2

I am using python BigQuery API to list the table content and then process the given JSON response.

  • 100,000 record with main thread takes approximately 30 seconds
  • 10,000 record with main thread takes approximately 4 seconds
  • 100,000 records with 10 threads or 5 takes approximately 20 seconds.

other useful information.

for 100,000 records with main thread.

  • List item fetching result (REST calls) - 25 seconds
  • parse result - 5 seconds
  • write result - 2 seconds

Shouldn't it take less time?

Would someone please let me what is causing this performance lag?

def _get_values(val):
    if isinstance(val, datetime.datetime):
        return str(val)
    else:
        return val

def map_schema(row):
    row_dict = {}
    values = row.values()
    field_to_index = row._xxx_field_to_index
    for field, index in field_to_index.iteritems():
        row_dict[str(field)] = _get_values(values[index])
    return row_dict

def write_json(file, row):
    file.write(json.dumps(row))


def _save_rows(table, start_index, max_row, file):
    rows = client.list_rows(table, max_results=max_row, start_index=start_index)
    for row in rows:
        processedRow = map_schema(row)
        write_json(file, processedRow)

def run():
    threads = []
    dataset_ref = client.dataset('hacker_news', project='bigquery-public-data')
    table_ref = dataset_ref.table('comments')
    table = client.get_table(table_ref)  # API call
    import time
    start = time.time()
    output_file = open("temp_t.json", "a")

    total_rows = 100000
    total_threads = 10
    max_row = total_rows/total_threads

    # 10 threads takes ~ 20 seconds
    # 5 threads takes the same ~ 20 seconds
    files = []
    for index in range(0, total_rows, max_row):
        file_name = "%s.json" % index
        files.append(open(file_name, "a"))
        threads.append(threading.Thread(target=_save_rows, args=(table, index, max_row, output_file)))

    for thread in threads:
        thread.start()
    for thread in threads:
        thread.join()
    for file in files:
        file.close()


    # takes ~ 30 seconds
    # _save_rows(table, 0, 100000, output_file)

    # takes ~ 4 seconds
    # _save_rows(table, 0, 10000, output_file)

    output_file.close()
    print "total time = %f" % (time.time() - start)

run()
Gaurang Shah
  • 11,764
  • 9
  • 74
  • 137
  • There are lots of things that could be causing this, but read-up on the GIL before looking at anything else: https://wiki.python.org/moin/GlobalInterpreterLock – cdarke Jun 27 '18 at 12:50
  • @cdarke thanks, the page says `Note that potentially blocking or long-running operations, such as I/O, image processing, and NumPy number crunching, happen outside the GIL` so writing to file could not be bottleneck, could you be more specific about which part could be an issue? – Gaurang Shah Jun 27 '18 at 12:56
  • Anything that executes python byte code will have to grab the GIL. Of course that is not the only possible bottleneck, disk queueing can also be an issue - anything that there is only "one of". Try fewer threads, you might get better results.
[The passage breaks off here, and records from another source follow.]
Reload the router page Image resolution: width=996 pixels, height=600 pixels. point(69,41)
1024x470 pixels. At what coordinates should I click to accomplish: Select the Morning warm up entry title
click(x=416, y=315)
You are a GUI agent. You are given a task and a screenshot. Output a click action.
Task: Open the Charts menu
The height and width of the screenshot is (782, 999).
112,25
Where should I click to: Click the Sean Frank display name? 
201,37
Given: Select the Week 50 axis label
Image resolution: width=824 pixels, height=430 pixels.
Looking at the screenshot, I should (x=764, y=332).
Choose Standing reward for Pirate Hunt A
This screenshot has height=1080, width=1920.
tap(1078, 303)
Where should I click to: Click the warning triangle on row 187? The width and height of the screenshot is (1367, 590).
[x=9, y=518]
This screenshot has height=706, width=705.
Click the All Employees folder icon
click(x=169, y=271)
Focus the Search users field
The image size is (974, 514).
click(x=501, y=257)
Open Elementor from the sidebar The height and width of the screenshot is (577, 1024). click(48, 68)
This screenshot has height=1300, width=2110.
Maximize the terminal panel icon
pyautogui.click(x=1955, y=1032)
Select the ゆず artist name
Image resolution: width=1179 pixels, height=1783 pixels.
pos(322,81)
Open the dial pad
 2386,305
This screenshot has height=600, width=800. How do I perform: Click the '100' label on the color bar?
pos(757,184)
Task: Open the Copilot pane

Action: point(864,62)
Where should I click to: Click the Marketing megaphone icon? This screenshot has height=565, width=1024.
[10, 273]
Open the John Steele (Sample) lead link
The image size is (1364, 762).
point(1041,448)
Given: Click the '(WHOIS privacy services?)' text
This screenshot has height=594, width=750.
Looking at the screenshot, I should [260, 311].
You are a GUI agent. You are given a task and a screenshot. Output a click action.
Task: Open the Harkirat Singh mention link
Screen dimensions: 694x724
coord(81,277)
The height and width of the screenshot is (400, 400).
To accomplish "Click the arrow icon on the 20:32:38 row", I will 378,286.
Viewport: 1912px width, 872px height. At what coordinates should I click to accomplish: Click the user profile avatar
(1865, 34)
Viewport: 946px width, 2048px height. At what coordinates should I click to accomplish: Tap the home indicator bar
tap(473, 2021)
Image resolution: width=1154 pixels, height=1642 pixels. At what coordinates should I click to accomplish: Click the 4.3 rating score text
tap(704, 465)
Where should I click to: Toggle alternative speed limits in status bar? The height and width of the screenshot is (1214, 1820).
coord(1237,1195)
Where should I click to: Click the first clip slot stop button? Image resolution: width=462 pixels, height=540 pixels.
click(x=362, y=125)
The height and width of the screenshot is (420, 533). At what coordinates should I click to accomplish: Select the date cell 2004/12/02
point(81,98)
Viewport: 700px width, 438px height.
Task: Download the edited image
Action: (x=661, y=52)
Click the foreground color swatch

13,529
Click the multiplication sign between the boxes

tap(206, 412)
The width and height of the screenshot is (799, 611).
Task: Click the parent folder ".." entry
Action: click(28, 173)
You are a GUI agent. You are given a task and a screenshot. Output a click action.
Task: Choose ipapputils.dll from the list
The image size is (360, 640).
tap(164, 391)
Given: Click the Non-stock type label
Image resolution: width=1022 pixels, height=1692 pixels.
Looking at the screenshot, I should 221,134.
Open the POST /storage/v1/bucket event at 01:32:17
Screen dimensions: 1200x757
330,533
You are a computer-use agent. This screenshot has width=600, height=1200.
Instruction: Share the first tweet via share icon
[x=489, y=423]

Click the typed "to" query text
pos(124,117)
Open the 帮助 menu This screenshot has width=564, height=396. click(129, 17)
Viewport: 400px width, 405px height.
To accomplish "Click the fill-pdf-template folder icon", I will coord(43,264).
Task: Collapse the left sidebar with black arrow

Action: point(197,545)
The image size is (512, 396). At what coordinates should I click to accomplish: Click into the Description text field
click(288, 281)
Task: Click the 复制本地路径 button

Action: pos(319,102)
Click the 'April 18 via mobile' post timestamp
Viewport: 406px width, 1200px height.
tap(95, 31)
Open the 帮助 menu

I have had situations where a single thread is faster than even two because of the locking overhead, but it depends on the detail of exactly what the code is doing. – cdarke Jun 27 '18 at 13:06
  • `client.list_rows` rows is going to send `rest call` to get rows from `google BigQuery table` rest is writing to disc. – Gaurang Shah Jun 27 '18 at 13:14
  • Did you measure single thread execution for 10K records? As well as detail split between actual read and write to file? – Alexey Maloletkin Jun 27 '18 at 13:46
  • @AlexeyMaloletkin for `10000` rows with `single thread` it takes `448 ms` to parse result, `125 ms` to write result to json and `4488 ms` to fetch result from bigquery. total time is `5068 ms` – Gaurang Shah Jun 27 '18 at 14:15
  • Interesting - what I noticed - you write results to the same file - so file system lock potentially in play. You may try to experiment a little here - option 1: run this code with file write commented out and see timing, option 2: write to different files - and combine them in one as final step, 3: get result into memory from all thread and dump result at the end when all threads completed – Alexey Maloletkin Jun 27 '18 at 15:02
  • @AlexeyMaloletkin I tried creating a separate file for each thread, however that's not helping either. Could not store the result into memory as it's really big. – Gaurang Shah Jun 27 '18 at 15:10
  • Hm - could you try to change this code: `for row in rows: processedRow = map_schema(row) write_json(file, processedRow)` and do write to file not every one record but every say 100 or 1000 - I still thinking issue not with bq but with file writing – Alexey Maloletkin Jun 27 '18 at 16:23
  • @AlexeyMaloletkin thank's for the suggestion. I check with having buffer of `100 and 1000` rows however, there is only `2 sec` improvement in main thread and with 10 threads. – Gaurang Shah Jun 27 '18 at 16:52
  • @AlexeyMaloletkin most of the time is taken for iterating over rows. However `rows` iterator is seperate per thread. so not able to understand why it takes so much of time with 10 threads. – Gaurang Shah Jun 27 '18 at 16:55
  • @AlexeyMaloletkin is this a python thing? if so, I could give it a try in java. – Gaurang Shah Jun 28 '18 at 19:42
  • I tried to replicate your code but it seems it's not complete, it's missing `_get_values`, is there any chance to get the full code? I found in a BQ book (Google BigQuery Analytics) and its [repository](https://code.google.com/archive/p/bigquery-e2e/source/default/source) (ch12/table_reader.py) a piece of code that may be of help. Either way, I have the feeling that the sample size (100k) is not enough for seeing a huge difference (30s seems quite low), and maybe the threads take more time communicating than actually executing the code. Can you try it with a bigger sample? – Iñigo Jul 17 '18 at 11:25
  • @Iñigo I have updated the question. – Gaurang Shah Jul 17 '18 at 14:35
  • I've run some tests with your code using different computer settings and number or rows/threads (up to 8M) and they seem to confirm what I though: if you increase the number of rows, the performance gets better (percentage). You can see here a [table with my test](https://i.stack.imgur.com/eP1UR.png). In any case, I recommend you to take a look at the code found in the book I told you about, I would say it's better optimised. – Iñigo Jul 18 '18 at 15:30

0 Answers0